(Stored items)
——
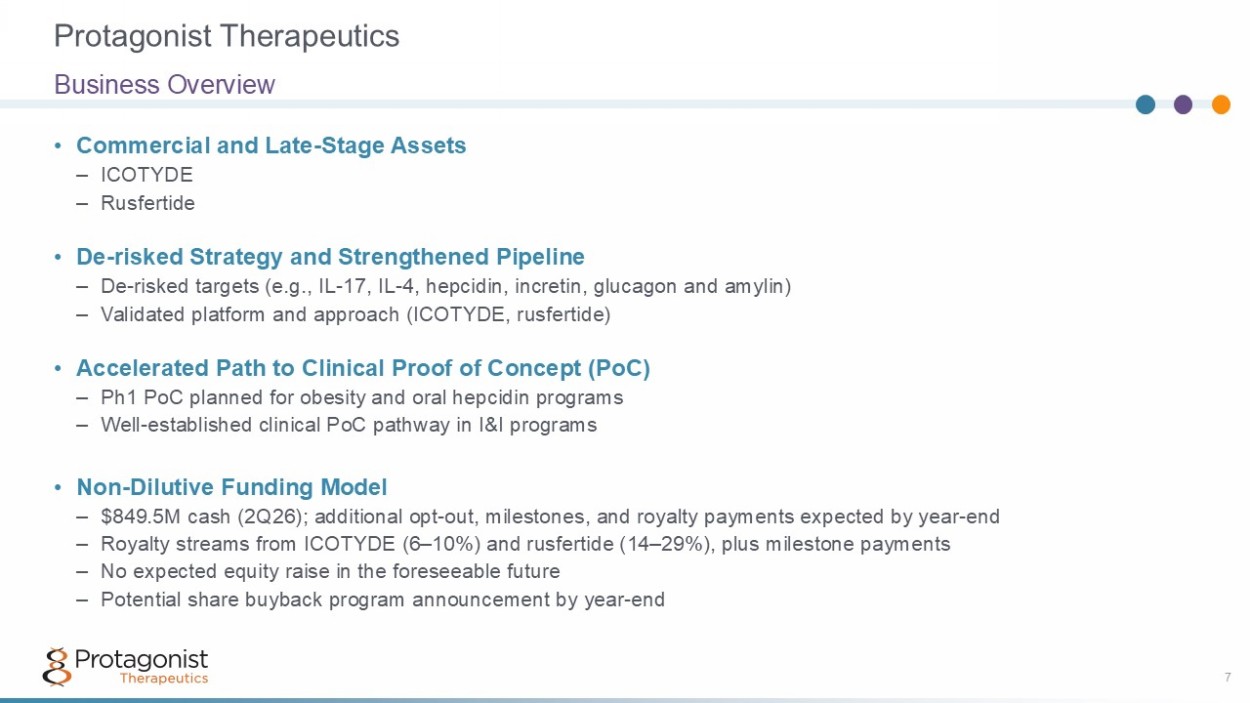This screenshot has width=1250, height=703.
Task: Click the Business Overview subtitle
Action: tap(164, 84)
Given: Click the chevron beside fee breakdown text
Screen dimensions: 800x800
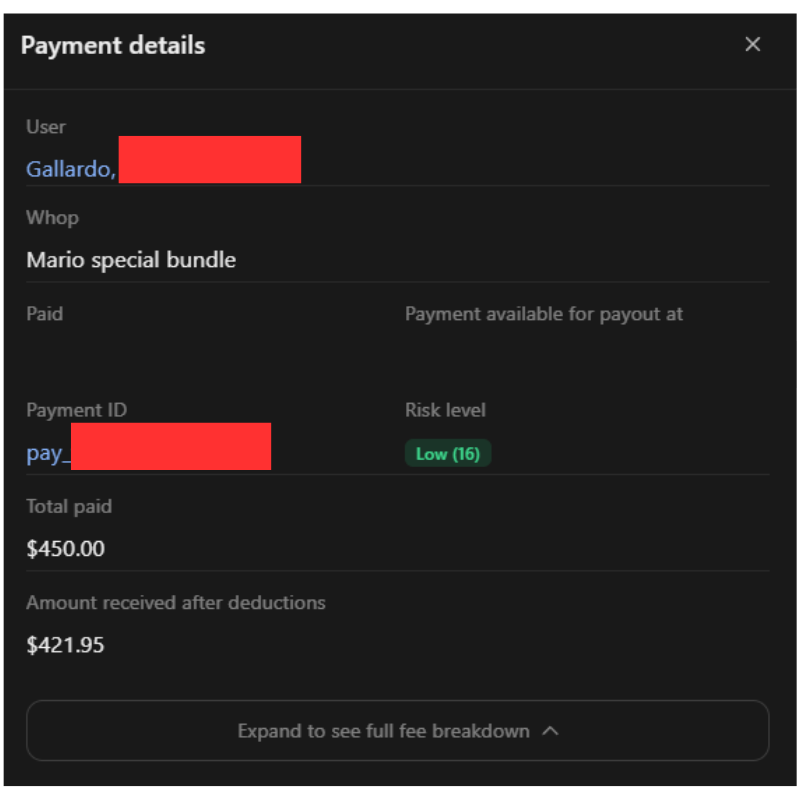Looking at the screenshot, I should click(550, 731).
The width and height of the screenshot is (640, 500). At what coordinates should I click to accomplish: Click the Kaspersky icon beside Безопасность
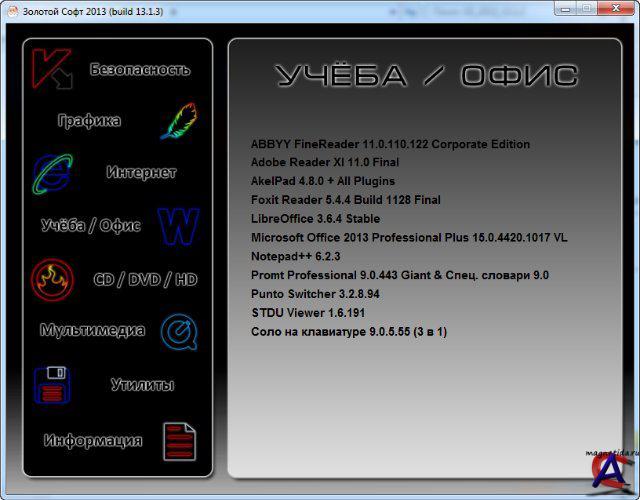point(50,69)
——
AIM OF THE TASK >> Write out exactly the lines from the one containing "The width and" through the last line of the records above, both ends included, and leave out any pictures.

YOUR RESPONSE >>
The width and height of the screenshot is (640, 500). At what coordinates should I click to accomplish: Click the Kaspersky icon beside Безопасность
point(50,69)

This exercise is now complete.